Set down exactly the lines from the one containing "You are a computer-use agent. Image" through the end of the records below, both included, and nothing else.
══ Data shown ══
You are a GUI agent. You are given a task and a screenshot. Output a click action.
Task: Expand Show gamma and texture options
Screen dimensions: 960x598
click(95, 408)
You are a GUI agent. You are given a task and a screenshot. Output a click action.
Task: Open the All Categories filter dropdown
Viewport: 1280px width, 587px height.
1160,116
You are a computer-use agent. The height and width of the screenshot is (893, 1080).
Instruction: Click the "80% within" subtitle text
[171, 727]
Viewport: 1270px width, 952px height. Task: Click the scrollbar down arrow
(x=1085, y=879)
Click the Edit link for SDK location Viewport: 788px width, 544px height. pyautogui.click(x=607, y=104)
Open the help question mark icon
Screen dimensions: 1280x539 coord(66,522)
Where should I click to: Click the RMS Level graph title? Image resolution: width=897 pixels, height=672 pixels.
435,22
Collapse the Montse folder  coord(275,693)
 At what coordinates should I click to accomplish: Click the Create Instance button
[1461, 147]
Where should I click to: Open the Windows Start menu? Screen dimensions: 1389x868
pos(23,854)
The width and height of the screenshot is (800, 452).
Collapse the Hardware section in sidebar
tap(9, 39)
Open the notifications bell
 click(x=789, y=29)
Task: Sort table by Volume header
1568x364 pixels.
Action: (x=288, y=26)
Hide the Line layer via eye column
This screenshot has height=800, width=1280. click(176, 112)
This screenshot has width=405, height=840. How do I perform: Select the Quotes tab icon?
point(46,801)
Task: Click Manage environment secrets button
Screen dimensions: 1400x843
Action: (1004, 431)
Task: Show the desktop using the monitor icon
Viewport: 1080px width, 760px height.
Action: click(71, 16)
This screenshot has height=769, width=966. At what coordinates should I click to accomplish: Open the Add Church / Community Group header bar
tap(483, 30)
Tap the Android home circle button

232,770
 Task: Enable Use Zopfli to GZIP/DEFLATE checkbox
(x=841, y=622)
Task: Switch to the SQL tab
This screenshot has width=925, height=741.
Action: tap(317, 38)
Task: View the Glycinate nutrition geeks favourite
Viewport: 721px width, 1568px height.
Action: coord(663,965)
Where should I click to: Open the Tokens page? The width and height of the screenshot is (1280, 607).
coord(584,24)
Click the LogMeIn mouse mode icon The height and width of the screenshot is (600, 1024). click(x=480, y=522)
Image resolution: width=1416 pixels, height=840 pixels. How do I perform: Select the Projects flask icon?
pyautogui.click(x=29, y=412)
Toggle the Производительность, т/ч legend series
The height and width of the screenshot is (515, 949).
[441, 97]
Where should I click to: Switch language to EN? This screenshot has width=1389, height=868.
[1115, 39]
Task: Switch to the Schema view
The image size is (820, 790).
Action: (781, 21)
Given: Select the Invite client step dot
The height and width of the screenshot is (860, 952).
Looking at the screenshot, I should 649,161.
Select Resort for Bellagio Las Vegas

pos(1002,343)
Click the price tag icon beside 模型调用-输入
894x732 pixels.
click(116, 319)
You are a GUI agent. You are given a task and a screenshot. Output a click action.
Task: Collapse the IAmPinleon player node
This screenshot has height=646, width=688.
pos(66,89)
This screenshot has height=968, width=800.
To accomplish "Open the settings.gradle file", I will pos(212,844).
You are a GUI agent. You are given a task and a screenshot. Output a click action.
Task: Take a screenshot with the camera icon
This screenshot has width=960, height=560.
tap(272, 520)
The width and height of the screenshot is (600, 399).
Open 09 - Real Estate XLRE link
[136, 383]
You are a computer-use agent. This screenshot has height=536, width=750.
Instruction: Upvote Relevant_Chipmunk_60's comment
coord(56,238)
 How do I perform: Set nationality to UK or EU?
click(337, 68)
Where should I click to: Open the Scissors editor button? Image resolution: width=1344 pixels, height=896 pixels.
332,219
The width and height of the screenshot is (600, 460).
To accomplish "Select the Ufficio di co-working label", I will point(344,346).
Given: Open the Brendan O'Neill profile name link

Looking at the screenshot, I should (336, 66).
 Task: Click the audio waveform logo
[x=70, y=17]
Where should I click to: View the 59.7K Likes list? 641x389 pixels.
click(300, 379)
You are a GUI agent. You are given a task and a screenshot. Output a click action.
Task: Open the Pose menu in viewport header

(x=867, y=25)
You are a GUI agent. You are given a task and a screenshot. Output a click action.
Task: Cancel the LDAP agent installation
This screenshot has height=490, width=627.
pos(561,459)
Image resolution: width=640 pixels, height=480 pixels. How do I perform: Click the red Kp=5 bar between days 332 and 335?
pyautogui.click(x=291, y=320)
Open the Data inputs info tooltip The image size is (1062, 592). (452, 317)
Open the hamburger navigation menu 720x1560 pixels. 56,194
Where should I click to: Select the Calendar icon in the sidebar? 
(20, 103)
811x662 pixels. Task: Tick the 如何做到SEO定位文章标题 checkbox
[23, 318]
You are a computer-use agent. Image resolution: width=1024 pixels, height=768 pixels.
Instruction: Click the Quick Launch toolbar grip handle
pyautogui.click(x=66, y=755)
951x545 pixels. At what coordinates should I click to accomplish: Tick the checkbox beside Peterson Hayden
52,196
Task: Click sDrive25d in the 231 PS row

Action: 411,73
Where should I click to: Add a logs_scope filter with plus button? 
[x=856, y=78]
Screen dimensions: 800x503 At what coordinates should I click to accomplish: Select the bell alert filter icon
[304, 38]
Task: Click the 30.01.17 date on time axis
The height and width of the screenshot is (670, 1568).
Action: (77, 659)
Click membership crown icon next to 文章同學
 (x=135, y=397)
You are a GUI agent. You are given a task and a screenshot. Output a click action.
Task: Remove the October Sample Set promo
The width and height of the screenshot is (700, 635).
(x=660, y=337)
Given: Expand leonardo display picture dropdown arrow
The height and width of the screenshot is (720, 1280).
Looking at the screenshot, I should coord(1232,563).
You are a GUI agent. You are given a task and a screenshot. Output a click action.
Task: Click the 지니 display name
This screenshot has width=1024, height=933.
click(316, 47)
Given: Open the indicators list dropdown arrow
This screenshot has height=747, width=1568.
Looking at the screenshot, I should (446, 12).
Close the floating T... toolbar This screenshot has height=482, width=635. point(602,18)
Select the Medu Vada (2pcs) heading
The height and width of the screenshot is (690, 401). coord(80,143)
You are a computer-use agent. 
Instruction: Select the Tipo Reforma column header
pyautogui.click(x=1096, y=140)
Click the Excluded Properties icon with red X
═══
• **Written response**:
You are a computer-use agent. Image resolution: width=1024 pixels, height=768 pixels.
Instruction: Click the Quick Launch toolbar grip handle
pyautogui.click(x=66, y=755)
951x545 pixels. At what coordinates should I click to accomplish: Tick the checkbox beside Peterson Hayden
52,196
Task: Click sDrive25d in the 231 PS row

Action: 411,73
Where should I click to: Add a logs_scope filter with plus button? 
[x=856, y=78]
Screen dimensions: 800x503 At what coordinates should I click to accomplish: Select the bell alert filter icon
[304, 38]
Task: Click the 30.01.17 date on time axis
The height and width of the screenshot is (670, 1568).
Action: (77, 659)
Click membership crown icon next to 文章同學
 (x=135, y=397)
You are a GUI agent. You are given a task and a screenshot. Output a click action.
Task: Remove the October Sample Set promo
The width and height of the screenshot is (700, 635).
(x=660, y=337)
Given: Expand leonardo display picture dropdown arrow
The height and width of the screenshot is (720, 1280).
Looking at the screenshot, I should coord(1232,563).
You are a GUI agent. You are given a task and a screenshot. Output a click action.
Task: Click the 지니 display name
This screenshot has width=1024, height=933.
click(316, 47)
Given: Open the indicators list dropdown arrow
This screenshot has height=747, width=1568.
Looking at the screenshot, I should (446, 12).
Close the floating T... toolbar This screenshot has height=482, width=635. point(602,18)
Select the Medu Vada (2pcs) heading
The height and width of the screenshot is (690, 401). coord(80,143)
You are a computer-use agent. 
Instruction: Select the Tipo Reforma column header
pyautogui.click(x=1096, y=140)
Click the Excluded Properties icon with red X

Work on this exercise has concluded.